On conflict resolution in a marriage, she says: “I will say it all boils down to the tongue and temper. If these two are properly managed by husband and wife, there will be less stress in marriage. Some men don’t treat their wives well. To them a woman is a necessary evil, a baby-manufacturing machine and a glorified slave. This mentality is absolutely wrong. Your wife is an integral part of your life and should be treated with dignity.
“Also, the wife should honour her husband. Don’t prove to your husband that you are in competition with him. Just compliment him. Even when you are hurting or angry, don’t be rude. Relate well with your in-laws.

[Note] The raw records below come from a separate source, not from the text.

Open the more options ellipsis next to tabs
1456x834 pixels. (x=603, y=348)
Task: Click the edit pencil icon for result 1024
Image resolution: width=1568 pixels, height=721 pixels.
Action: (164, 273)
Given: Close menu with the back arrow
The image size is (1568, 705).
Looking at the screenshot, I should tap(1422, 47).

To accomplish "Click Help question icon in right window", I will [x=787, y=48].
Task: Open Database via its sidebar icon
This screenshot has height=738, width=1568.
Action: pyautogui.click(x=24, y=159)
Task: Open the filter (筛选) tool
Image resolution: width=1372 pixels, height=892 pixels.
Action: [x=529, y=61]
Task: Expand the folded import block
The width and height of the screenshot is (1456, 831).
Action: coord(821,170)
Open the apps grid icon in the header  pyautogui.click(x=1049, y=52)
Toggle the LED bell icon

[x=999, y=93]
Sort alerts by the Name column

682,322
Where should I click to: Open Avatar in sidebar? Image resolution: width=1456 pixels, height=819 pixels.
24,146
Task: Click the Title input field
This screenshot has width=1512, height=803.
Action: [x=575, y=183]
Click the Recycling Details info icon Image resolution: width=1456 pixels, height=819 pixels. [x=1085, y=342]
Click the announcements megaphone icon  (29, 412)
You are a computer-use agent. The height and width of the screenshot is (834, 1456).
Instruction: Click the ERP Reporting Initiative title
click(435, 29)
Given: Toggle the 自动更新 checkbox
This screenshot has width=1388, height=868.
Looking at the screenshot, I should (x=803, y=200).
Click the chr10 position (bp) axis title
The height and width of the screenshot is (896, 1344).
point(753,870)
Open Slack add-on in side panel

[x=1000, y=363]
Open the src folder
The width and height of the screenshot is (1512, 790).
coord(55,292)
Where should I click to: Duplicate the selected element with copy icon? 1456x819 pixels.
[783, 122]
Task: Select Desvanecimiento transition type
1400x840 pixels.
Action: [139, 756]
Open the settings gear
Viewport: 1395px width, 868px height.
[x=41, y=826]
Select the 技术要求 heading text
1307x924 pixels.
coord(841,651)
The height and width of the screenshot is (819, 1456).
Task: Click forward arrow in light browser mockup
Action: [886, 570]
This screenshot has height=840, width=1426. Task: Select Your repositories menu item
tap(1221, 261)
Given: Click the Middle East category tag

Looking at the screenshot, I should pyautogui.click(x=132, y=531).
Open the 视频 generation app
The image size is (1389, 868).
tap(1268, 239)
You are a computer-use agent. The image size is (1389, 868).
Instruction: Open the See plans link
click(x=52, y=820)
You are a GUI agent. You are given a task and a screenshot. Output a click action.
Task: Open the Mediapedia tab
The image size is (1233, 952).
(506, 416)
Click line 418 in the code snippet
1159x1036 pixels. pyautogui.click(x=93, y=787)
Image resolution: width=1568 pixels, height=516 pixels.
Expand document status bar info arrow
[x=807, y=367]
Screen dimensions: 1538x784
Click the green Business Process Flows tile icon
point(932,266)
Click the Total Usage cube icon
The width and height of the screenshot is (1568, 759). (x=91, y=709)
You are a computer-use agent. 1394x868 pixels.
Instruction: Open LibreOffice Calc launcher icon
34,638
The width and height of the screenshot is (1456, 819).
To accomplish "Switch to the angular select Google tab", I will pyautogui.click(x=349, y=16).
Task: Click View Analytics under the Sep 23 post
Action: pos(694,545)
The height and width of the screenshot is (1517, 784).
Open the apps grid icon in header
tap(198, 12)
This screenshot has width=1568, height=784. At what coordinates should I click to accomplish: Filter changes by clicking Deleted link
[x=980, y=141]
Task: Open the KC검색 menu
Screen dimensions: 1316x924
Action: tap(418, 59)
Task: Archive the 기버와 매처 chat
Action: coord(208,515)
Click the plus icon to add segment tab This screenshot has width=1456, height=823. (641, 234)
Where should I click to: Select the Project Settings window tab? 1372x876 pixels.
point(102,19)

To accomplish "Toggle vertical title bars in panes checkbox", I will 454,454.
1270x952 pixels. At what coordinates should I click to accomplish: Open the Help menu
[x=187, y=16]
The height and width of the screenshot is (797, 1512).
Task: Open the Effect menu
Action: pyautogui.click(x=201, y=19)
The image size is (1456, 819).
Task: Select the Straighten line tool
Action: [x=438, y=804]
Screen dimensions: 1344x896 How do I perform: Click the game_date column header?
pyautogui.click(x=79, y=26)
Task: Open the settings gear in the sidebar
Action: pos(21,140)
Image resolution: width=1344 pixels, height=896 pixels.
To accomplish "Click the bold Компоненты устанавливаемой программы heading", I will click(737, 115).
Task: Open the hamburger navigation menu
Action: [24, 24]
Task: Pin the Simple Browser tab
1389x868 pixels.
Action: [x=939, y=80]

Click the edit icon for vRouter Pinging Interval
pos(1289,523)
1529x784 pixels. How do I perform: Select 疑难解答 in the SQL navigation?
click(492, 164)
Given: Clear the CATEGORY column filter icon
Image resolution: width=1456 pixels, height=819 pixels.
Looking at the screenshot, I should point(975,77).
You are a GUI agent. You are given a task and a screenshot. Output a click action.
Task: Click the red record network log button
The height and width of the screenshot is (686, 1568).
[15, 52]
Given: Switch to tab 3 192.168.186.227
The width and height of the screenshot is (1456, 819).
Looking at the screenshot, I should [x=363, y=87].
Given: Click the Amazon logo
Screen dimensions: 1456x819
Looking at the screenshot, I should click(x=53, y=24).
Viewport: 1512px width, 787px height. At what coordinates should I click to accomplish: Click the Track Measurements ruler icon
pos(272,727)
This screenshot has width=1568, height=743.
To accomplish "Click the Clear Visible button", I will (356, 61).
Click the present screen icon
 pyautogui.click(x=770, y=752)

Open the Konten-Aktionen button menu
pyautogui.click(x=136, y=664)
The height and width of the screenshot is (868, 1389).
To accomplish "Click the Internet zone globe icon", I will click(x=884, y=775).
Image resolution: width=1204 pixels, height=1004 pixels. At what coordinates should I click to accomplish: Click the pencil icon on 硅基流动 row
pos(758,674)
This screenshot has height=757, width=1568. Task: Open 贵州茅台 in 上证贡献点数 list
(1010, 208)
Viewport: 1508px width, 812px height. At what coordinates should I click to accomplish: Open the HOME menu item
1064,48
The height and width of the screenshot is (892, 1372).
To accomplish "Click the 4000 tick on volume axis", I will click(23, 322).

Don’t be mean to people. Anybody can become great. No one knows tomorrow.”
She speaks further on the concept of total submission as it relates to the modern woman. “Biblically speaking, submission is neither subjugation nor slavery. Only insecure men oppress their wives, and I say that with every sense of responsibility. When you see a man that does not allow his wife to shine or give expression to God’s grace in her life, it is not proper. He may look bold and loud but he’s definitely struggling with serious complex issues.
“Anything that has more than one head is a monster. As a woman, you allow your husband to be the leader and you prayerfully and graciously assist him,” she advised.
Reverend Felix-Adejumo also gave an ambiguous answer to the concept of full house wife. “Yes and No,” she said. “Yes, because there may be a season when a woman needs to be a full time house wife for the sake of her children but it should not be the norm. Full-time house wife is Full-Time Suffering Plc” (laughter).
She explains the vision behind her yearly Women’s Winning Edge Conference. “Out of a constant thirst for God and his mandate on earth, the vision of Women on the Winning Edge Conference was born. This is a godly calling to all women to pump self-confidence into them; to raise godly women who will build good homes, raise godly children who would be wealthy and stand toe-to-toe with other women of various cadres without denying the faith.
It is an international conference aimed at ministering to women of all ages and strata with the hope of prayerfully and Biblically discussing key issues as they affect the woman, her purpose, her future and her dignity. It is for the woman; it is a large umbrella which includes the single parent, married, divorced, career woman, politician, mature, single, widow, etc. Whatever category she falls, as long as she is a woman, the Winning Edge family will be there for her.
“It’s also our opportunity to lead the unsaved to the Lord and equally strengthen women in particular as we prayerfully and Biblically discuss women issues like relationship with the Lord, career, singleness, marriage, leadership, abuse, divorce, widowhood, infidelity, violence, parenting and others in a relaxed atmosphere where God’s presence is consciously honoured,” she added.
Agreeing that many men always agonise that they cannot seem to understand their women, she defines what women really want from their men. “Women want men they can look up to. We want affirmation, validation, someone who will speak highly of us in the public. We want a role model to our children; a friend, not a boss; a decent man not a flirt, someone who speaks our love language, who is responsible enough to take good care of our financial and emotional needs. We want God-fearing men who can defend and stand up to defend us.”